|Hu, X - ROCKEFELLER UNIV|
|Wettstein, G - NORTH DAKOTA STATE UNIV|
|Gholami, K - NORTH DAKOTA STATE UNIV|
|Shelver, W - NORTH DAKOTA STATE UNIV|
Submitted to: Journal of Molecular Structure (Theochem)
Publication Type: Peer Reviewed Journal
Publication Acceptance Date: July 27, 2004
Publication Date: September 1, 2004
Citation: Hu, X., Shelver, W.L., Wettstein, G.W., Gholami, K., Shelver, W.H. 2004. Studies of intramolecular hydrogen bonding in protonated and non-protonated hexahydrophyridinobenzodioxins. Journal of Molecular Structure (Theochem)686:7-14. Interpretive Summary: Compounds which contain fused six-member rings (for example, hexahydrobenzopyridinobenzodioxane) are of considerable synthetic and theoretical interest owing to their biological and chemical properties. Some of these compounds are the core structures for drugs to treat high blood pressure. These compounds can exist in two different stereochemistry (cis and trans). The cis form can exist in two additional conformers. An instrumental structure identification indicates the hexahydrobenzopyridinobenzodioxane we synthesized only exists in one conformation. The authors used calculations to decide which form was the most stable and would be expected to be detected by experimental measurement. The authors compared a series of calculations ranging from relatively simple, that could be carried out on a PC, to very complex that took several days on a cluster of PC's with super computer capability. To our knowledge, this is the first report of a theoretical calculation study carried out for two fused six-member rings. The more complex calculation system predicts more accurately the instrumental measurement result. The results will help scientists make better predictions of biological systems.

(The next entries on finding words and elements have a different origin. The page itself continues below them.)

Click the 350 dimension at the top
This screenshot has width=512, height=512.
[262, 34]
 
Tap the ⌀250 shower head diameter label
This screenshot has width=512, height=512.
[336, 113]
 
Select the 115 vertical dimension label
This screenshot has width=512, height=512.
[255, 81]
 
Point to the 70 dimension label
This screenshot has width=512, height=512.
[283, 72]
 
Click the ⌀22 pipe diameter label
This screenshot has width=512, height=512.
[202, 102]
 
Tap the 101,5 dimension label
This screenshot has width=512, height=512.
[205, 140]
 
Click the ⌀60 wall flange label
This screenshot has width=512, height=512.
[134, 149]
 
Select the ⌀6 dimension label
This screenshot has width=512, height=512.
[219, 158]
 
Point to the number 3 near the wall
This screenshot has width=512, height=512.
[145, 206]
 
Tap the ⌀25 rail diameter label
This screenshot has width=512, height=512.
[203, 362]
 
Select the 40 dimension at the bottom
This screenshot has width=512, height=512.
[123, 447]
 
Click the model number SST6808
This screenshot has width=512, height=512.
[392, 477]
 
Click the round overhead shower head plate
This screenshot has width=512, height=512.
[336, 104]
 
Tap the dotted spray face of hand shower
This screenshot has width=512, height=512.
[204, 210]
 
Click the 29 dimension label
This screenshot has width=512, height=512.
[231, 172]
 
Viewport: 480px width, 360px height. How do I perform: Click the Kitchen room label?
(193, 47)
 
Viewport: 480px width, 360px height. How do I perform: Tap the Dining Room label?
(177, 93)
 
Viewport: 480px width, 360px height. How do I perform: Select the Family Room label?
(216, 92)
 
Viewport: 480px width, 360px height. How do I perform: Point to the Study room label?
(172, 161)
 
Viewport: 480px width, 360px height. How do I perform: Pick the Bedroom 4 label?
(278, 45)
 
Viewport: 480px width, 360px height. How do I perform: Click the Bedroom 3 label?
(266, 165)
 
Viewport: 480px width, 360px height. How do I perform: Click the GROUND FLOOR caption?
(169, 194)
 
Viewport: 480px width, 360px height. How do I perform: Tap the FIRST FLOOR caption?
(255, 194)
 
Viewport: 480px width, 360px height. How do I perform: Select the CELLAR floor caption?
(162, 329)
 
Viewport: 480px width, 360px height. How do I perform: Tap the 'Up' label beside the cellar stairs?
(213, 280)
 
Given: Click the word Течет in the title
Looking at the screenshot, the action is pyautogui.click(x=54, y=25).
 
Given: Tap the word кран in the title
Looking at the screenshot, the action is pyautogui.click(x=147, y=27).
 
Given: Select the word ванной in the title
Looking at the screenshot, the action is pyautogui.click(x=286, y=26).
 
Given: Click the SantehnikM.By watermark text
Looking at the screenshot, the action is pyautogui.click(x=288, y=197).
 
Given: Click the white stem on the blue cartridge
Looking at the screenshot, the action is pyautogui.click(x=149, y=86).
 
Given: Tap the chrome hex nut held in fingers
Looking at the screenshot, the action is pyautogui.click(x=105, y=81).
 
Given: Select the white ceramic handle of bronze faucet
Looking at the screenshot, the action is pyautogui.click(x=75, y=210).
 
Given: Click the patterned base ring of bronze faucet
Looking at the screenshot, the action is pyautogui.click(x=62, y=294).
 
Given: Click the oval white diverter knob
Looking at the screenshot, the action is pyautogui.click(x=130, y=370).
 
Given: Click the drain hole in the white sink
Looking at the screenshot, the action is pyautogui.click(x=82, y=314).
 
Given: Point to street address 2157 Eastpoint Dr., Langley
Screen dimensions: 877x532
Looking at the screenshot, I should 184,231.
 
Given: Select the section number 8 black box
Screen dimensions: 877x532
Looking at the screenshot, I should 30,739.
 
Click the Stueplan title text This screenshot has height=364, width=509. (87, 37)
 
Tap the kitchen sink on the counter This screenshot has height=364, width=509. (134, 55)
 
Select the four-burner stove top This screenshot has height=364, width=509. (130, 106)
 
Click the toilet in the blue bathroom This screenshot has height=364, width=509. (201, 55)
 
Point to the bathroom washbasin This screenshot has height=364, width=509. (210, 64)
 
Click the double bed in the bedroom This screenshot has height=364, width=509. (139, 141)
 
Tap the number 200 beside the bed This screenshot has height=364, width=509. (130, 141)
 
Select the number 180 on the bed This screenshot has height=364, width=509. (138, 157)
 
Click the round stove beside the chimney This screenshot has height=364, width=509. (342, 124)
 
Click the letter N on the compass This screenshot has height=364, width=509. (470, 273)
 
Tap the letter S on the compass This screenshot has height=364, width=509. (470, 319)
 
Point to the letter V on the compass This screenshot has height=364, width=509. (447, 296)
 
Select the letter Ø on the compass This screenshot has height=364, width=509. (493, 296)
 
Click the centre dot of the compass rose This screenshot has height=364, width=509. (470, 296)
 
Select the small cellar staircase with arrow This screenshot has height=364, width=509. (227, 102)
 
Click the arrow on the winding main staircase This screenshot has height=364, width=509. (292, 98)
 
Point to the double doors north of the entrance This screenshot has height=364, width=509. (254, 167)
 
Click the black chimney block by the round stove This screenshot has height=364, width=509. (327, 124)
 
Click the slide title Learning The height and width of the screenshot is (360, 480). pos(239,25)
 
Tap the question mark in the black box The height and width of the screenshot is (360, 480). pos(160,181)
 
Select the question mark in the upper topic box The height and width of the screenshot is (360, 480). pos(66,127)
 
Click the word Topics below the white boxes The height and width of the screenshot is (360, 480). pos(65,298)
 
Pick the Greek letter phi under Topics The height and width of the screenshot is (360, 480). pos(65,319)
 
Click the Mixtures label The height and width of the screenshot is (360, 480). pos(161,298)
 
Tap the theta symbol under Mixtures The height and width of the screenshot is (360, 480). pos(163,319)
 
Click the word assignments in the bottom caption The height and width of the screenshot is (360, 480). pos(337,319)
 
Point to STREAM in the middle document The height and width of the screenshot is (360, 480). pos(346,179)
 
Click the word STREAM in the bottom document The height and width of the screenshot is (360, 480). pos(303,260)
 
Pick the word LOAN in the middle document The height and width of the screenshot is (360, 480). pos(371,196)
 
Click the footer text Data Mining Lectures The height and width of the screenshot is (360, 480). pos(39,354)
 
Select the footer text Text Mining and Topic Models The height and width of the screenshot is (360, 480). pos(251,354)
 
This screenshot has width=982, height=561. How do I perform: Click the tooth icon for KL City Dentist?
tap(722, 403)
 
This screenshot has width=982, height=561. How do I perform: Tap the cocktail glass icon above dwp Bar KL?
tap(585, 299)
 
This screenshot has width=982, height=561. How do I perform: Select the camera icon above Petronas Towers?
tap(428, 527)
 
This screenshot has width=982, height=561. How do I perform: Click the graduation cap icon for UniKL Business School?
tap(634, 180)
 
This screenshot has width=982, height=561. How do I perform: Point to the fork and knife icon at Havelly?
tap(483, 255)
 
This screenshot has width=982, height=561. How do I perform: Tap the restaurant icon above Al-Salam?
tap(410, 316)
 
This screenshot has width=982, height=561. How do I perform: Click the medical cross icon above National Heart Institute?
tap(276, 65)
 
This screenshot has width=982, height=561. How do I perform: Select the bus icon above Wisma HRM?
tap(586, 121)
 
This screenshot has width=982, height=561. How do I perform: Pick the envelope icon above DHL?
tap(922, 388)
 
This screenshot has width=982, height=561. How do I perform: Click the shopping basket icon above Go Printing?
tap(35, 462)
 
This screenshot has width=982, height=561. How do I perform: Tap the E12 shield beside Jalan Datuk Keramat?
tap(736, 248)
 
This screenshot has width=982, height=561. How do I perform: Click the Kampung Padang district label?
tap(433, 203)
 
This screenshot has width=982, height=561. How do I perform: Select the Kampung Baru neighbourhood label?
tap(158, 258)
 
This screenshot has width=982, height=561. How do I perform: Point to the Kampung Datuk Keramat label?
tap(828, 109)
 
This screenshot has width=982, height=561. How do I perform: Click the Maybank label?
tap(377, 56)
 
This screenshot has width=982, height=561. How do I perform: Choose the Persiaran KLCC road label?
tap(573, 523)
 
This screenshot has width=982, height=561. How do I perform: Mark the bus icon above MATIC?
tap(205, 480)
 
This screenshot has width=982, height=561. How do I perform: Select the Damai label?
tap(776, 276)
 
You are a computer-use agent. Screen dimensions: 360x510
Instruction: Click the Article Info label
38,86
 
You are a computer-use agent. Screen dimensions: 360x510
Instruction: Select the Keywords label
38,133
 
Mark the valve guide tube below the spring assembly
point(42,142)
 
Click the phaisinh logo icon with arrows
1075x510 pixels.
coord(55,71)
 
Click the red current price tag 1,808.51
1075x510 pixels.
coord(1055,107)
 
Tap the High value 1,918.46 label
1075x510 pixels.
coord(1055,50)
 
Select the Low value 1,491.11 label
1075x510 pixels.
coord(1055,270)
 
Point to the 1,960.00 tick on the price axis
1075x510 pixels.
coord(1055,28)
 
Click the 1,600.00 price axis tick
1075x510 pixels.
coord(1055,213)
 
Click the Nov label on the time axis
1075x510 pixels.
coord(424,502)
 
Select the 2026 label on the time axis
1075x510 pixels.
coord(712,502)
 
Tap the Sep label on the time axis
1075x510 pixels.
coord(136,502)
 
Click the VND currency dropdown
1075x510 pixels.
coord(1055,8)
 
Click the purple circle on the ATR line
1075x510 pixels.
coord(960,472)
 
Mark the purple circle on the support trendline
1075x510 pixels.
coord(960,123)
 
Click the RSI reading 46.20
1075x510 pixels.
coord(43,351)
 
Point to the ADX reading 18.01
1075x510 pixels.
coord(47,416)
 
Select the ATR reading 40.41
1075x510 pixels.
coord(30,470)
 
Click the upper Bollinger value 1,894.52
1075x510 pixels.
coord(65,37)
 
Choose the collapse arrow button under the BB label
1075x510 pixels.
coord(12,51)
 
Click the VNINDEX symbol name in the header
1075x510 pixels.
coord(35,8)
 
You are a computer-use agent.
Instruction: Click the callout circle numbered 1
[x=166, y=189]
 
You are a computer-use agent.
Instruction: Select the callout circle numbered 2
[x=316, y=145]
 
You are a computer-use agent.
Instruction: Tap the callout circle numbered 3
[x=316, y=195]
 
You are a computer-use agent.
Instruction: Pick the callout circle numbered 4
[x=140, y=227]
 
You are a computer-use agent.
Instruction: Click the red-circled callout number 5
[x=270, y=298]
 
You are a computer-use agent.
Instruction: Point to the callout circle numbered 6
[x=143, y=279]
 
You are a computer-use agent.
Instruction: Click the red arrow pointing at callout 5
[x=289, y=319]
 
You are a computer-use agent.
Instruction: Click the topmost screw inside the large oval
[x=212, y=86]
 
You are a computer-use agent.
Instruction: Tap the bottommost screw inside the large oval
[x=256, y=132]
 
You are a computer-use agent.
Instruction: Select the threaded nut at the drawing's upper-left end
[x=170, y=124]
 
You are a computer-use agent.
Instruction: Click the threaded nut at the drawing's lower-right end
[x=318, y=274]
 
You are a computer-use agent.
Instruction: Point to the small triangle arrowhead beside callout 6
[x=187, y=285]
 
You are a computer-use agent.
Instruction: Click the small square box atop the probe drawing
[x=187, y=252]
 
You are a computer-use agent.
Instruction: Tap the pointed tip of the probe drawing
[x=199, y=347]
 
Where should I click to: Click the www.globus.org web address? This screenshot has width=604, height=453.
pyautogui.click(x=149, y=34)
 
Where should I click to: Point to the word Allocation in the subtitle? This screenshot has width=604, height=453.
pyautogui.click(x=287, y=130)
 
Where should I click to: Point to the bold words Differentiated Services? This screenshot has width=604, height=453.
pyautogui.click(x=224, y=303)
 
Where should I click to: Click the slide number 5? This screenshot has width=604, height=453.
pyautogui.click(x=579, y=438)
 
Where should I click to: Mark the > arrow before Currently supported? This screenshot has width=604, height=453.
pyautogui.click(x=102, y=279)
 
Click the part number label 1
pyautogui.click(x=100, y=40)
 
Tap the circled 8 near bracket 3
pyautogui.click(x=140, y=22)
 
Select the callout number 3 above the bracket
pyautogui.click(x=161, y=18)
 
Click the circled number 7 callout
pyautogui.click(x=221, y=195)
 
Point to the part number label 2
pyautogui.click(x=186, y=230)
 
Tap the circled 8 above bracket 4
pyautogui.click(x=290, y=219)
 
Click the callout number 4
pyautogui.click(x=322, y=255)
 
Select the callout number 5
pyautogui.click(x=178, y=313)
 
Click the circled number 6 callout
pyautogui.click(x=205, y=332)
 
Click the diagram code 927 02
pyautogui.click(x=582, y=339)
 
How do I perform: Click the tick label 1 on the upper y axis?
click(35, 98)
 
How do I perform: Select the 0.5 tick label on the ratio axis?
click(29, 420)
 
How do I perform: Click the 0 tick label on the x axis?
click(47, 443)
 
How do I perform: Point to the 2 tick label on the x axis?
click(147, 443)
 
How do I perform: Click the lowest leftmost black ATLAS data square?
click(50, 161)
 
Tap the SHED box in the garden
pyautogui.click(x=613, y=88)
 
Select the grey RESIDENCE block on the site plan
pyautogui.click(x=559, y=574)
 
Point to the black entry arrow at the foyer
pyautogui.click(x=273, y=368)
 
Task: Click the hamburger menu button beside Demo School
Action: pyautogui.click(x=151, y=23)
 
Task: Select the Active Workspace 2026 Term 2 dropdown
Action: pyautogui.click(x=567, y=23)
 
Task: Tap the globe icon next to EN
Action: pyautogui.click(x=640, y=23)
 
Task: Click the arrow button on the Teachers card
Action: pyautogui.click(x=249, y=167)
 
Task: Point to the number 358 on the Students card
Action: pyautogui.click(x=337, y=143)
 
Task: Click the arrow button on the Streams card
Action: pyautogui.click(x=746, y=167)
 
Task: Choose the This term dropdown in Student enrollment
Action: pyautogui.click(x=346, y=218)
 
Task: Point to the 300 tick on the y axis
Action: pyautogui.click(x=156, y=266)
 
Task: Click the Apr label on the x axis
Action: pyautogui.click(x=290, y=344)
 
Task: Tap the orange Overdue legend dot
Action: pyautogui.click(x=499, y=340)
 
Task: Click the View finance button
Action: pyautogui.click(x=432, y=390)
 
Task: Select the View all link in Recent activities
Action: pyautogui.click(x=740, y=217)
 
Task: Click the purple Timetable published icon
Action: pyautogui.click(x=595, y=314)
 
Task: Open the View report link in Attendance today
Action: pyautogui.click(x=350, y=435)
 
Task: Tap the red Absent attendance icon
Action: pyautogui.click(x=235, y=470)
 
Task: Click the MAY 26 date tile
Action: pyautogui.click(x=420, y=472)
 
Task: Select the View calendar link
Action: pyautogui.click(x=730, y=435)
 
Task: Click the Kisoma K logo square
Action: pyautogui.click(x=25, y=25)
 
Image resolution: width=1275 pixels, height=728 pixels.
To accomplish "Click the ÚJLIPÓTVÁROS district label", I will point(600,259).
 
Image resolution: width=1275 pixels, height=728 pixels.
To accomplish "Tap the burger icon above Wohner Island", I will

Technical Abstract: The conformational stability of hexahydropyridobenzodioxin and related derivatives in both protonated and non-protonated forms have been investigated by means of ab initio molecular orbital methods as well as semiempitical AM1 and PM3 methods. One of the cis conformers (cis2e) has been found to be most stable due to the formation of an intramolecular hydrogen bond, other conformers including the trans isomer cannot form this interaction but are of different stability because of the orientation of the polar oxygens and the nitrogens. The effect of the intramolecular hydrogen bonding on the stability of hexahydropyridobenzodioxin and its methylated derivatives has been examined using various basis sets levels. In protonated form, both the semiempirical and ab initio calculations give excellent agreement in energetic order; however, different orderings of conformer stabilities are observed by different computational methods in non-protonated form. The results provide insight into the intramolecular hydrogen bonding in computational studies of biologically important molecules.